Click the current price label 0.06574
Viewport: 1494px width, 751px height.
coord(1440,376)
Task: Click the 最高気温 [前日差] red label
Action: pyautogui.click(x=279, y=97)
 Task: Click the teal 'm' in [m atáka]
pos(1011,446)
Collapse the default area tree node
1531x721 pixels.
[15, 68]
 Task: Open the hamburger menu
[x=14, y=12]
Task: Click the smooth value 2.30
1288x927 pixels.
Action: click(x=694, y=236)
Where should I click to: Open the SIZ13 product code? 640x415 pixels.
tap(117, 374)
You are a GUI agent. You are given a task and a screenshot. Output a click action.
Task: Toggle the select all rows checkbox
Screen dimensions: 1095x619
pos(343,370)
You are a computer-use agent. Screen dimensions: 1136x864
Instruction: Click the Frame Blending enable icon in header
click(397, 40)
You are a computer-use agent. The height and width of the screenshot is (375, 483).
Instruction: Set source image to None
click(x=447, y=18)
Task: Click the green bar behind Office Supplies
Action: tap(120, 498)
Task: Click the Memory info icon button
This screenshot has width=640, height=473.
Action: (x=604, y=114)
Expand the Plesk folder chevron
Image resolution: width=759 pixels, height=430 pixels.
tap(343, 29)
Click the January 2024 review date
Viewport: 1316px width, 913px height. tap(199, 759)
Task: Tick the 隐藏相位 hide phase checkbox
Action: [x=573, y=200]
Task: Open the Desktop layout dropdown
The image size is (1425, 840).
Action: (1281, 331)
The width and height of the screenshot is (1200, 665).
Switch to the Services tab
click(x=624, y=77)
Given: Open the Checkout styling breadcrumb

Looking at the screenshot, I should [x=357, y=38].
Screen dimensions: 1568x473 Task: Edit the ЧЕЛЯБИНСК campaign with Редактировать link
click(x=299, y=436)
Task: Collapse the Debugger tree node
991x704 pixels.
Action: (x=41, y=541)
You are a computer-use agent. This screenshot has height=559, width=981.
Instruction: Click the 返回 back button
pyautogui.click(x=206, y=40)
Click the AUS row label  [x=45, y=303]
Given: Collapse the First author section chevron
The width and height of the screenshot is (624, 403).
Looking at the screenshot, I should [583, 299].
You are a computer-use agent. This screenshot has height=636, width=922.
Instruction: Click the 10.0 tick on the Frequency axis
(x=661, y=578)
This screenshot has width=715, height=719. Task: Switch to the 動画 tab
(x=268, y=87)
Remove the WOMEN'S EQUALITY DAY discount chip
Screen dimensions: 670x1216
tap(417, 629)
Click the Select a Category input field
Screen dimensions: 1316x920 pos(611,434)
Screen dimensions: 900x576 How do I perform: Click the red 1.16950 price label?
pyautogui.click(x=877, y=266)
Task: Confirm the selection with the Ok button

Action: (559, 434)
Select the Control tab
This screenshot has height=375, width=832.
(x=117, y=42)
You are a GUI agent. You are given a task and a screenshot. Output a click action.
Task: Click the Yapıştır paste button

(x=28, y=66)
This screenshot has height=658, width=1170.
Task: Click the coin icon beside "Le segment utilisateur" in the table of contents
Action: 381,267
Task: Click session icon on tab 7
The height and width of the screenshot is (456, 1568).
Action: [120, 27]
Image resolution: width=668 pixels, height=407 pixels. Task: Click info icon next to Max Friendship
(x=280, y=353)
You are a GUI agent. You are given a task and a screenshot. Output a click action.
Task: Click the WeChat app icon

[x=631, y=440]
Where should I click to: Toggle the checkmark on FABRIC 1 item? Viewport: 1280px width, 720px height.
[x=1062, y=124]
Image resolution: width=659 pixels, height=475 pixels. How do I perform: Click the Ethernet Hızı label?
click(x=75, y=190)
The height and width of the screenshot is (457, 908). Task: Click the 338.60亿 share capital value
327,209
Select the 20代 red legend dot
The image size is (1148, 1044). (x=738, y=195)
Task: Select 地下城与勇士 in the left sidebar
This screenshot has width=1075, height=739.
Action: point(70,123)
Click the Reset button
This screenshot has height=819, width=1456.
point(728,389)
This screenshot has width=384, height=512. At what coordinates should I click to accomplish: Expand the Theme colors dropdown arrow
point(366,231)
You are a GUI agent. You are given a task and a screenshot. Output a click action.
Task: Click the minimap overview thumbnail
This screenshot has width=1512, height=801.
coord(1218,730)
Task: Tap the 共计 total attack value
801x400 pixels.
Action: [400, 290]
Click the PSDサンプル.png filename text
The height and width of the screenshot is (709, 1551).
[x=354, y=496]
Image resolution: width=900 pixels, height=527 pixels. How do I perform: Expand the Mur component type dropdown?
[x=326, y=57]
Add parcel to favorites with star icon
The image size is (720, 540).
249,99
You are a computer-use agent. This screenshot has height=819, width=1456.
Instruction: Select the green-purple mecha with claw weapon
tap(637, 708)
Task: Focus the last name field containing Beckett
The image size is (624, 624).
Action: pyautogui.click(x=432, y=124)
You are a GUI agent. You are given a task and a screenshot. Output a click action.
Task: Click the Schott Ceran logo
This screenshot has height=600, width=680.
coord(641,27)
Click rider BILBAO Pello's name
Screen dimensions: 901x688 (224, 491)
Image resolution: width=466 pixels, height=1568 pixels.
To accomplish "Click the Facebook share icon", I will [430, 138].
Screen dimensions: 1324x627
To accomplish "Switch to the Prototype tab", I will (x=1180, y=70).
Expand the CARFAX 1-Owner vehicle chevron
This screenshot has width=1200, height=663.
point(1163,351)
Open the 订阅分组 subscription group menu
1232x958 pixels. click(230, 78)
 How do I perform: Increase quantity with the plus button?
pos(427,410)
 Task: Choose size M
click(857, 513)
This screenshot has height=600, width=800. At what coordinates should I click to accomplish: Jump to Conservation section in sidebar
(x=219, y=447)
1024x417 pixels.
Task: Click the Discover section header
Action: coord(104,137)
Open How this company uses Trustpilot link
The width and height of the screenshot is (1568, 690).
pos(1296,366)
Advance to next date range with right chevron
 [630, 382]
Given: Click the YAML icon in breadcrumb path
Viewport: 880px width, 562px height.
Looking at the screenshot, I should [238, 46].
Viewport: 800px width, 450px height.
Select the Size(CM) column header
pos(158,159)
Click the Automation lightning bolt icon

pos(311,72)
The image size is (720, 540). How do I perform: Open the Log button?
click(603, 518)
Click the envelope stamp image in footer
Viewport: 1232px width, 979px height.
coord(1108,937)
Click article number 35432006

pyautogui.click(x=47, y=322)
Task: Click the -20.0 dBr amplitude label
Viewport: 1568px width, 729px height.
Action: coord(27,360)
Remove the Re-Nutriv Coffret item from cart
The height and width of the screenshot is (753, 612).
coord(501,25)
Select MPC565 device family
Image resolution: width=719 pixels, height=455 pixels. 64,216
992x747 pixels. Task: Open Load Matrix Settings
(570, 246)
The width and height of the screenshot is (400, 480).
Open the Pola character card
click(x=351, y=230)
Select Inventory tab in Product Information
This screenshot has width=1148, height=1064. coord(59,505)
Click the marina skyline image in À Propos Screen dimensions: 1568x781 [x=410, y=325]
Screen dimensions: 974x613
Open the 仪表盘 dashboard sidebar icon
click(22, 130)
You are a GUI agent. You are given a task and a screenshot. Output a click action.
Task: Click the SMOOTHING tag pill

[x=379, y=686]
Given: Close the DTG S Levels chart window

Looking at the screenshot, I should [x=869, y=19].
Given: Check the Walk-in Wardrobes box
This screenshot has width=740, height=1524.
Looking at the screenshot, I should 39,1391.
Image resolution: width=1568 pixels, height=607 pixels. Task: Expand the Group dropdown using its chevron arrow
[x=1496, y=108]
========================================================================
→ **About this exercise**
Search the records for the string "computer" and report each line that has it.

→ **Completed exercise**
You are a computer-use agent. Screen dimensions: 1136x864
You are a computer-use agent. The height and width of the screenshot is (375, 483).
You are a computer-use agent. This screenshot has height=559, width=981.
You are a computer-use agent. This screenshot has height=636, width=922.
You are a computer-use agent. This screenshot has height=819, width=1456.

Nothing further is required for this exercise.